Cox stressed that there are no limits on mass gatherings, other than that masks be worn when there are 50 or more people in one place. He also emphasized that there are no state-ordered restrictions on religious organizations — and any limits in places of worship are voluntary efforts by the religious groups themselves.
Three more counties — Kane, Millard and Washington — have moved to the “low” transmission category, Cox said. That puts 12 counties, most of them in the southern part of Utah or in rural pockets, in the “low” designation. The other 17 counties, including in the population centers of the Wasatch Front, remain in the “moderate” transmission level.
Cox announced one change to the state’s vaccine eligibility policy: From now on, Utahns who have tested positive for COVID-19 do not have to wait 90 days to get an appointment to be vaccinated.
The rule had been in place because “there is some immunity that is conveyed from having the virus,” Cox said, and so that limited supplies of the vaccine would get to non-immune people first.

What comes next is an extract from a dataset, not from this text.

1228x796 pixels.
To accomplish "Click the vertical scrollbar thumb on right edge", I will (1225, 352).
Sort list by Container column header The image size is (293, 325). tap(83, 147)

Now that vaccine supplies are plentiful, Cox said, the rule is no longer necessary.
In the last week, 204,969 Utahns have received either their first or second doses of the COVID-19 vaccine — which Cox called “our biggest week yet.”
Among those getting vaccinated Thursday were Cox and his wife, first lady Abby Cox. The governor said they were scheduled to get their second doses of the Pfizer vaccine in Spanish Fork, where they received their first dose three weeks ago in front of TV cameras.